In contrast, according to his estimates, long-life projects will take 10-12 years before paying off their discounted upfront investment costs and 20 years to repay those costs undiscounted. "An investor is implicitly being asked to look out to 2028-38 and decide whether these projects are rational investments," say West.
"In the North Sea in the 1980s, if it would take until year 15 or 20 to get your money back, no one batted an eyelid. But the world has changed, there is a genuine substitution effect on demand, the outlook for the product itself is unclear," agrees Carol Bell, whose CV boasts non-executive directorships of a string of non-OECD-focused oil firms including Hardy Oil and Gas, Caracal Energy, Salamander Energy and most recently Ophir Energy and TransGlobe Energy, as well as North Sea independents Revus and Det Norske.
But, while acknowledging that the energy transition has a significant impact on investment appetite, Bell does not absolve oil companies themselves of all blame. "With few exceptions, the return on capital in the E&P sector has been poor," she says. "For too many companies, the return on capital has not exceeded the cost of capital and investors have got tired of it. Investors have a choice to invest in other sectors that generate consistent returns and the oil and gas sector has seen a lot of outflows."

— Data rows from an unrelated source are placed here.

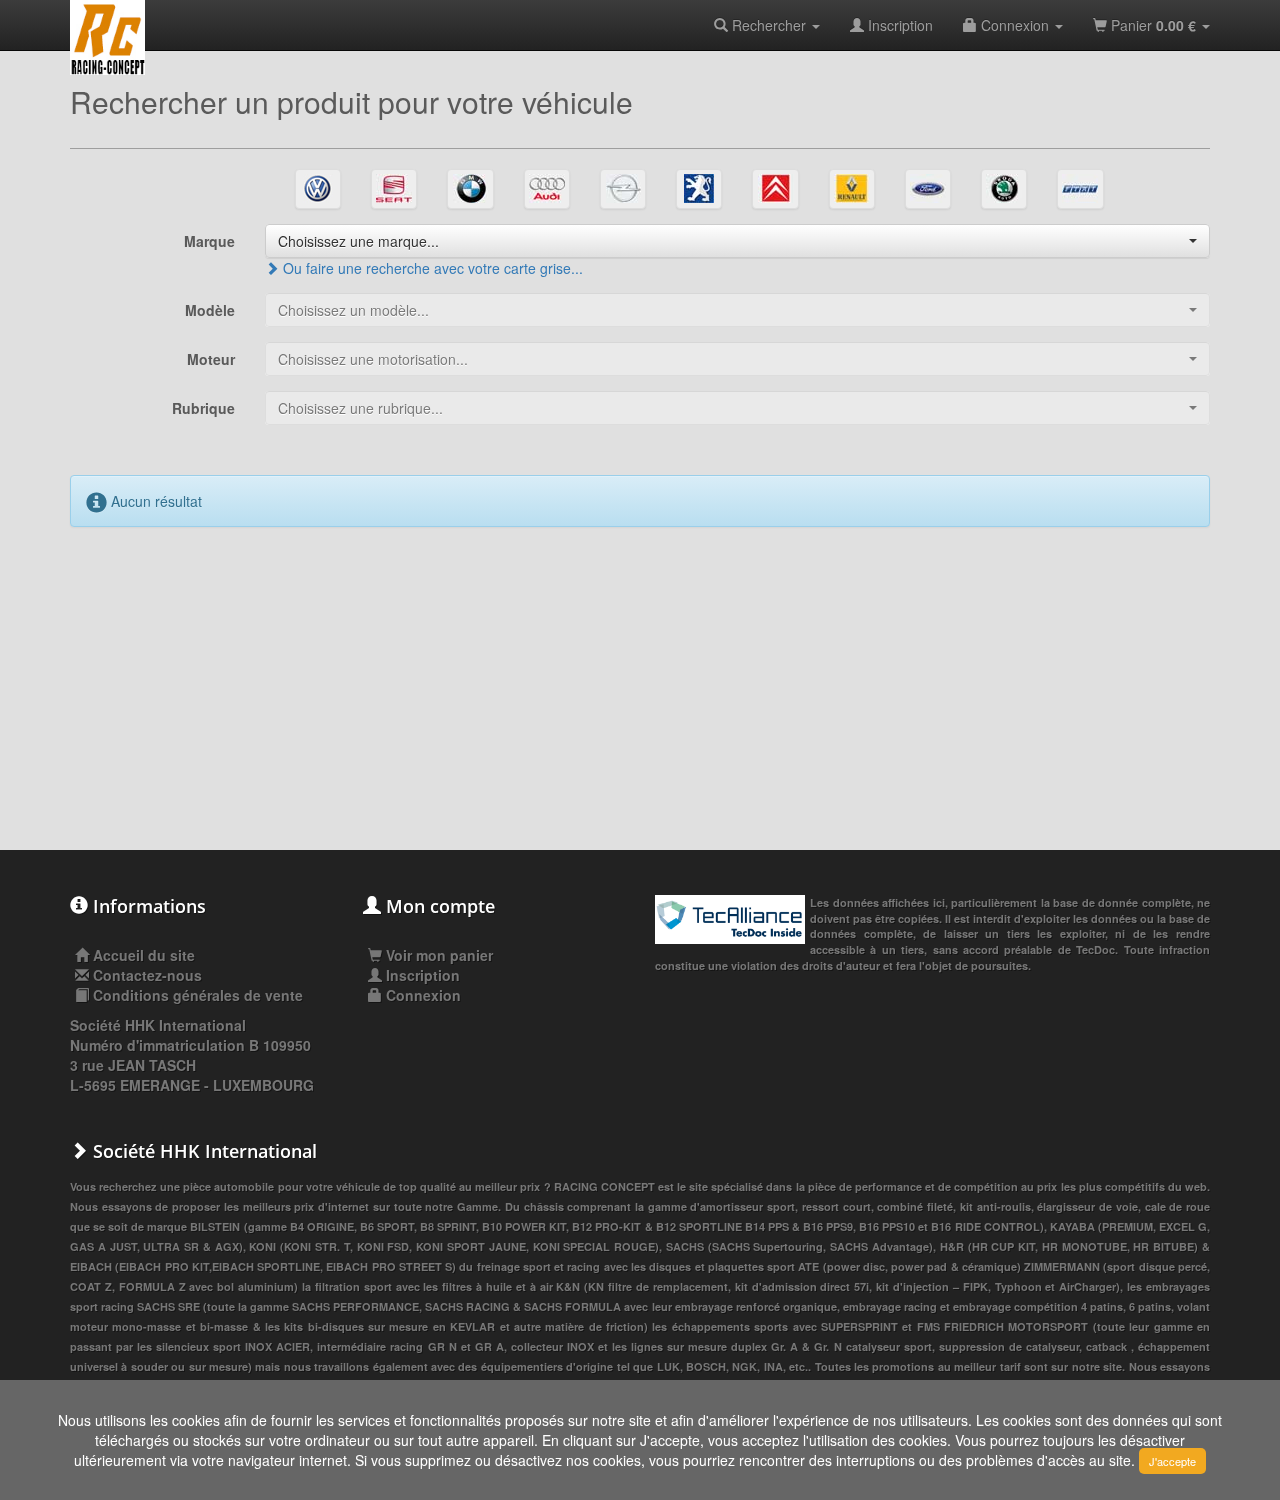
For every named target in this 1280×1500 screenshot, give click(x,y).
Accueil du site (144, 955)
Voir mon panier (437, 955)
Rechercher (769, 25)
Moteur (211, 359)
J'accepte (1172, 1461)
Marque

Debt financing difficulties
Bell is similarly unimpressed with the return on capital achieved by the majors over the past 10 years, but they have at least rewarded shareholders by paying substantial dividends. Smaller E&P companies, without major cashflows, cannot go down the dividend route to attract and retain equity investment. Equally, debt financing can be difficult to secure in some parts of the world outside the OECD, given higher governance and regulatory risks, and often greater timescales to bring discoveries into production and to start generating revenues.
Bell sees this reflected in the capital allocation behaviour of the majors, who have established key positions in US shale plays. There, investment can be switched on and off quickly in response to oil market conditions. Meanwhile deep-water wildcats have almost become a thing of the past.
In his Redburn report, West acknowledges the appetite for return, but argues that "conversely, pushing companies to maximise free cash flow and 'run down their assets' amidst the energy transition is unlikely to create long-run value for shareholders". The fear engendered by peak demand has led, in West's view, to listed oil firms concentrating too much on existing production, where little value is created as each year's free cash flow depletes the asset, and less on discovery, appraisal and development, where value is created.
Bell and West both proffer a similar solution to the conundrum of investing now into a future for oil where the uncertainty is no longer just price-related but involves existential threat: namely "advantaged" projects. "Investors will be rewarded for taking 'fossil fuel risk', allocating capital to companies, creating value and long-term growth from advantaged projects at the bottom end of the global cost curve," says West.
"New oil will have to be advantaged," concurs Bell, "either very big or close to infrastructure, and it will need to pay out relatively quickly."